We go because the Lord has commanded us to go, because He loves these people, and because He is too good not to share with them. He will lead us and never forsake us as we seek to reach people in cross-cultural contexts. He wants this work accomplished, after all!

And the Lord wants us to do the work well. He wants thriving believers in growing churches who are grounded in truth that has been clearly communicated to them.

Receiving thorough cross cultural missionary training in all of these areas will provide you with the skill set and awareness to be able to tackle these obstacles as you partner with the Lord in His work in any culture.

Take time to learn how to tackle and grasp another person’s worldview.
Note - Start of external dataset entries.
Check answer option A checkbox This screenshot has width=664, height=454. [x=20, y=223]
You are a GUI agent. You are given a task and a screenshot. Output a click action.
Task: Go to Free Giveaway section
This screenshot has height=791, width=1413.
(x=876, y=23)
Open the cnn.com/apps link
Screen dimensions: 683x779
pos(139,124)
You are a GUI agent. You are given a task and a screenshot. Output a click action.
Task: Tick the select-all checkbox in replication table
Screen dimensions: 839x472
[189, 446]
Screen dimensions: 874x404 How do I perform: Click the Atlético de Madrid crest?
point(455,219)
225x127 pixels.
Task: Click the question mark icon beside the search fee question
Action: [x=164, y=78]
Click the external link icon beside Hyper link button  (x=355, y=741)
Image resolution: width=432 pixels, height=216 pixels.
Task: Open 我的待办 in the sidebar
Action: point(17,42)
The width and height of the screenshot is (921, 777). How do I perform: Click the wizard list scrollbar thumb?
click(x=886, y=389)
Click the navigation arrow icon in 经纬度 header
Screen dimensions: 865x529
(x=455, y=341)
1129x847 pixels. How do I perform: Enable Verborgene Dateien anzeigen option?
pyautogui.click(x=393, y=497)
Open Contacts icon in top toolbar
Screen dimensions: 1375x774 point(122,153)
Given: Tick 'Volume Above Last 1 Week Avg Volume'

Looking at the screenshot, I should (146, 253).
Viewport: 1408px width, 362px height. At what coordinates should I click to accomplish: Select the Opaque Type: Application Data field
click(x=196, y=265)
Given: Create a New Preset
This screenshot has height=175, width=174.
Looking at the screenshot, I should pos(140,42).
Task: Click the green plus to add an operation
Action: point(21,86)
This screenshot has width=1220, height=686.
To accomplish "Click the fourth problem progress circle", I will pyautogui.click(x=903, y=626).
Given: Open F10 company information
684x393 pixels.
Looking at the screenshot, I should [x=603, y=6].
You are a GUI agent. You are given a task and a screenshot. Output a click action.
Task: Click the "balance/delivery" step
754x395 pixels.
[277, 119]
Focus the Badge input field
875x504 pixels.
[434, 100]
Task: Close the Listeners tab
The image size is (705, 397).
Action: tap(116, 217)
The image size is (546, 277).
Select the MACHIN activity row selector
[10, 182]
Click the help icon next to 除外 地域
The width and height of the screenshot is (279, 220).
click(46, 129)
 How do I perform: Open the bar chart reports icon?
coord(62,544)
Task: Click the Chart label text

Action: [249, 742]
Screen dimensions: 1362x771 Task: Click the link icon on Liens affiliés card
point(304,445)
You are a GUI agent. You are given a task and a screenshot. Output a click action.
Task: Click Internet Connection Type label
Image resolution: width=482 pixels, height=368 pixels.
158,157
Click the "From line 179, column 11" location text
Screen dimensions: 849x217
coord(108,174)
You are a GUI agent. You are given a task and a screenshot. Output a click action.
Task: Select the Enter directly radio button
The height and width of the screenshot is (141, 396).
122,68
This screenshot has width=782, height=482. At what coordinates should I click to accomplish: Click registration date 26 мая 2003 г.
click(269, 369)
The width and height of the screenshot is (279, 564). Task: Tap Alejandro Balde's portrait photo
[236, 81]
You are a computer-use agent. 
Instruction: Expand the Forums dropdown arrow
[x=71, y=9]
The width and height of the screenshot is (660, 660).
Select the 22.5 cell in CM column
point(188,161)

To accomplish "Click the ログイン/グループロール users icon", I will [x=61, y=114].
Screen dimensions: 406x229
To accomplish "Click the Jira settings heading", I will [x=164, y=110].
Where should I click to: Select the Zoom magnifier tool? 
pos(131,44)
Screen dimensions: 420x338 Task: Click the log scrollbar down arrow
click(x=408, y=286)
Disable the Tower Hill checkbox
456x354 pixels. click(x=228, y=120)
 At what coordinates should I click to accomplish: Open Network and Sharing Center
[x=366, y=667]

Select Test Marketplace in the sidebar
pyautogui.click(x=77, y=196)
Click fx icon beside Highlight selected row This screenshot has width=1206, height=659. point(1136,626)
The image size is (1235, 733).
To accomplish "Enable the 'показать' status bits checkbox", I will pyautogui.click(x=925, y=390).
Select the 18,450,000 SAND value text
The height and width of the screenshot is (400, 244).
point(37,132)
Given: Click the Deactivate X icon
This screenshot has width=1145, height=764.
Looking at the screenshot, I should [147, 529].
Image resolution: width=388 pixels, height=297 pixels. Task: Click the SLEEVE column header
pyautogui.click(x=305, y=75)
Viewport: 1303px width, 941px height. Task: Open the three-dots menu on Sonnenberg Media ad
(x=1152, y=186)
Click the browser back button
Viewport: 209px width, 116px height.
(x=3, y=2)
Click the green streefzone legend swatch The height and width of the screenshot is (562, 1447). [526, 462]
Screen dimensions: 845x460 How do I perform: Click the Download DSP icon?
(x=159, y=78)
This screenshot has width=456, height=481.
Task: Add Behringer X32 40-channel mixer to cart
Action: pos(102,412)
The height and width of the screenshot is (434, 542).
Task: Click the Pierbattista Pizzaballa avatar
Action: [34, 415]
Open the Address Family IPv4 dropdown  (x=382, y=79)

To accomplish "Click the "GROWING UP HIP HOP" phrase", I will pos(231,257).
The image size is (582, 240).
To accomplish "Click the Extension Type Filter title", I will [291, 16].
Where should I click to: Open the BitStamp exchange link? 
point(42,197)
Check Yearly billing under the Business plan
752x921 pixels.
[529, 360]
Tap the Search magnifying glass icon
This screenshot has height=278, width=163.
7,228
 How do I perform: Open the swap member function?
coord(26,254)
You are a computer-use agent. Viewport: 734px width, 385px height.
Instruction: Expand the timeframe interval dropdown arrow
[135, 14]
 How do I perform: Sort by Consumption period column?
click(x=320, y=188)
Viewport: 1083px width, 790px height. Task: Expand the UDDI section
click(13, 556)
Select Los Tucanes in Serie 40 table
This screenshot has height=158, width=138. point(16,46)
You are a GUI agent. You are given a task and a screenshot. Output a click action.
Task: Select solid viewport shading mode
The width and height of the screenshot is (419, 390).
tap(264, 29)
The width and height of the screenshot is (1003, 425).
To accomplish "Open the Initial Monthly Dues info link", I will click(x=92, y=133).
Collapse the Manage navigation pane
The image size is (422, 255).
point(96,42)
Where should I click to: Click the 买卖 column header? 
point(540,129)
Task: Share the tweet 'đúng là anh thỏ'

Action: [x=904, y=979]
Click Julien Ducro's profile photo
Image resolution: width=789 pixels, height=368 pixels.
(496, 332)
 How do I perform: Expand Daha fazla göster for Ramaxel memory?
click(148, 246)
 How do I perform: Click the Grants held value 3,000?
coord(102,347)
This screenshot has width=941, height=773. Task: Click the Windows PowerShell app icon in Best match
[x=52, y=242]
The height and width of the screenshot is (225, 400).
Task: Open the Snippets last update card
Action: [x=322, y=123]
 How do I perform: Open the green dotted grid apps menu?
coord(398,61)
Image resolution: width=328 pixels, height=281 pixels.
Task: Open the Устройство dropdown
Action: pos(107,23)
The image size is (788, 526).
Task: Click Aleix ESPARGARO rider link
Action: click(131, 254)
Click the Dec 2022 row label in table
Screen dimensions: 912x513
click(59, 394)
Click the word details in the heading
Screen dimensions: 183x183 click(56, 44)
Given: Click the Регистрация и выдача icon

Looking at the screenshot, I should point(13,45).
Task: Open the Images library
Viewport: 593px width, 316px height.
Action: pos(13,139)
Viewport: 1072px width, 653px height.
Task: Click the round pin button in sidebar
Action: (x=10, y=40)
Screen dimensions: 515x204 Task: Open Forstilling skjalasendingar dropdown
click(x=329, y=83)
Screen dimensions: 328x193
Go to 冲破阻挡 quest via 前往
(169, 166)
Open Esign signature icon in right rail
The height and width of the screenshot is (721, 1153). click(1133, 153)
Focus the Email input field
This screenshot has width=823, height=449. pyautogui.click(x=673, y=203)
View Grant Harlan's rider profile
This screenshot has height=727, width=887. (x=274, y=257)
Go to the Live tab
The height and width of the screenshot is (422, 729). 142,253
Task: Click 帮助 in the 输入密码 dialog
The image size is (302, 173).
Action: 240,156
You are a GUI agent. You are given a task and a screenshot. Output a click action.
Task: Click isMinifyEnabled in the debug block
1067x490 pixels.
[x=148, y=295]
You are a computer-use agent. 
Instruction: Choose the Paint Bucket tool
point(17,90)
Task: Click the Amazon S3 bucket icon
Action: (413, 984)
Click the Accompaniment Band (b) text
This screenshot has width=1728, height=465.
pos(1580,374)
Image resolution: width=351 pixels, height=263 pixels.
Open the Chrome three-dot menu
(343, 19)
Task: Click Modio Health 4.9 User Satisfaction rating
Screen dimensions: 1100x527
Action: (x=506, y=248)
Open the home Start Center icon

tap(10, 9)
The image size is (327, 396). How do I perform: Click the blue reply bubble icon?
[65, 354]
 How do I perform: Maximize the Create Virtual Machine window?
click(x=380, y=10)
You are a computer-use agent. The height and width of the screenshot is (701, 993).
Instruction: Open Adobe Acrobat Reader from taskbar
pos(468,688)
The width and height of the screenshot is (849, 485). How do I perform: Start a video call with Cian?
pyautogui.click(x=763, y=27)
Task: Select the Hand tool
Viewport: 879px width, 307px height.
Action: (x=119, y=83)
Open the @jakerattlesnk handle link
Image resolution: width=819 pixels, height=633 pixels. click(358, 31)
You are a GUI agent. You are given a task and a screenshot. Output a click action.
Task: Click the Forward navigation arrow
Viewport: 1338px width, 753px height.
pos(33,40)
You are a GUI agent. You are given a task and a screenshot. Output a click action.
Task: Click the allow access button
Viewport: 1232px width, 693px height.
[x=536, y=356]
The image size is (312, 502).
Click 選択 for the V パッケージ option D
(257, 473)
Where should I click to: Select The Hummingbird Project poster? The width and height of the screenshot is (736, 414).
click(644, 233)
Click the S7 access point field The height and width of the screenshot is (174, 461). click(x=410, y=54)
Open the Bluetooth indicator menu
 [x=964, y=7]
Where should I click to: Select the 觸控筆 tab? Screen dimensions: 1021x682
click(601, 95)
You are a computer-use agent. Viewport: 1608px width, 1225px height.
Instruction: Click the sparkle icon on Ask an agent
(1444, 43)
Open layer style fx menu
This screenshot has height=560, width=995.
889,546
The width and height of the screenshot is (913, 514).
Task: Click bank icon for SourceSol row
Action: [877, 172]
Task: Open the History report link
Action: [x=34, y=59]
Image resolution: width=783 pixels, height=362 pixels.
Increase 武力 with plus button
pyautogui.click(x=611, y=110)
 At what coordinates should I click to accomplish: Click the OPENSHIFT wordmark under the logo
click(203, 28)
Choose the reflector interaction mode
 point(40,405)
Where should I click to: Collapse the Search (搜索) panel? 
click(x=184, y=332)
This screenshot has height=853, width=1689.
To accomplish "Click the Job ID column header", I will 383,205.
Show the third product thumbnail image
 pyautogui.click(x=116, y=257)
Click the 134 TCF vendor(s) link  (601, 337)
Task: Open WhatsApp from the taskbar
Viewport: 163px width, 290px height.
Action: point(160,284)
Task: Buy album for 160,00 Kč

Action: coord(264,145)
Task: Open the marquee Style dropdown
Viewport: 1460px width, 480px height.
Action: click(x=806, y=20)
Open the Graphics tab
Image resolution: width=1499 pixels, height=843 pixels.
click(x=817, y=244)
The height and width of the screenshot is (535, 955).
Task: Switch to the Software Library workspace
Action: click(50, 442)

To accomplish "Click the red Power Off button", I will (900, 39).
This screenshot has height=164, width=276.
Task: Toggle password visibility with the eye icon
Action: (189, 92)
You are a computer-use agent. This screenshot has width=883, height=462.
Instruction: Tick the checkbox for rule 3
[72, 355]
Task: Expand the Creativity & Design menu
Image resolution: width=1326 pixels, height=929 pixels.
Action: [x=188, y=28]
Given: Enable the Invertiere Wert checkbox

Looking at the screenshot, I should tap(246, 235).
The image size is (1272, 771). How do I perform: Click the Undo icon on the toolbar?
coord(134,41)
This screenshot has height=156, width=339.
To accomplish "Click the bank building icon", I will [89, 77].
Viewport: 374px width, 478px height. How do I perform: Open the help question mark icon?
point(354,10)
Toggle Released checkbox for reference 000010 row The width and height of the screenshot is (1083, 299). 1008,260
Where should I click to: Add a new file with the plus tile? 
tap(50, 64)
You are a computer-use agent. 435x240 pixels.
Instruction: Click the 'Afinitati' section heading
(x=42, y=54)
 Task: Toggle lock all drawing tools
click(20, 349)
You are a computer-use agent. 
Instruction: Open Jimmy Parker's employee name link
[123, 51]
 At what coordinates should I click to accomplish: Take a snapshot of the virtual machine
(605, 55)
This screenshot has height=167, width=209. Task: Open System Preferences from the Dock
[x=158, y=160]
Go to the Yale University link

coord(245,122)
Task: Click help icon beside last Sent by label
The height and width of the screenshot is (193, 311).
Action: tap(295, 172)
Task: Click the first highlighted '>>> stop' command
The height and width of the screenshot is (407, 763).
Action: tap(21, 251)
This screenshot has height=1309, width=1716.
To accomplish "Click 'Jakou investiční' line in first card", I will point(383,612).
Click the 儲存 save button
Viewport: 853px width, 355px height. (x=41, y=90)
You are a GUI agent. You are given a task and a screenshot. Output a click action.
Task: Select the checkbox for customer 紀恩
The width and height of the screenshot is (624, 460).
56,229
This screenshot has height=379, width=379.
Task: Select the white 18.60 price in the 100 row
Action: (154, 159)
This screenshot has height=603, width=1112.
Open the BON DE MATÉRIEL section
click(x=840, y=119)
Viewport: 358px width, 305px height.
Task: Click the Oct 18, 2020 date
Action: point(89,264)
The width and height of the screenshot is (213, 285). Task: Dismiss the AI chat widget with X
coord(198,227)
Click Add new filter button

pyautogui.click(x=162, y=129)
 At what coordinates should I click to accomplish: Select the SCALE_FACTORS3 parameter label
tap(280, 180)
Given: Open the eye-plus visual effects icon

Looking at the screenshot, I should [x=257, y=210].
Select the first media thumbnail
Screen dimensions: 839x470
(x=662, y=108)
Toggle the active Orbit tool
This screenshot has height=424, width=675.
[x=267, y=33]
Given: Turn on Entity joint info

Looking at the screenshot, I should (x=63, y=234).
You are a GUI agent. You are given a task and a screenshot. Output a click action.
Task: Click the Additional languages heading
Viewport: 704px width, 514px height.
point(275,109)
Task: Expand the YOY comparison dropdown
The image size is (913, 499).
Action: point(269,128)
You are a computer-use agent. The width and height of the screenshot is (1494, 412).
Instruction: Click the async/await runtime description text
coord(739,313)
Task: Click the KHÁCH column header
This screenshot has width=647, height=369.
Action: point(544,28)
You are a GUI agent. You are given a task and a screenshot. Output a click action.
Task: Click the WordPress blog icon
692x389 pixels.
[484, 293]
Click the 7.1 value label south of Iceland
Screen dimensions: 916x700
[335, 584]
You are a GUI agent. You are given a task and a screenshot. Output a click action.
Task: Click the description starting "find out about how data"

Learn the basics of linguistics in order to be able to learn the heart language of whatever people group you are trying to reach.

Seek out teaching that will enable you to enter another person’s world, and really “get them”, not just know about them.

Receive training that will prepare you for the arduous, yet rewarding road ahead.

New Tribes Mission has sought to create centers that provide such missionary training. At both the missionary training center in Roach, Missouri, and Emanate, in Durham, Ontario, New Tribes Mission trains North American believers  who want to pursue missions. They instruct them in how to recognize and evaluate worldviews, prepares them for linguistic and cultural challenges, and teaches them the importance of understanding the people group they are working with. The principles learned at these training centers will be a huge investment towards successfully and correctly communicating the Gospel to a world that desperately needs to hear it.

Don’t go into this with only good intentions, much needed though they may be. Be prepared for the mission.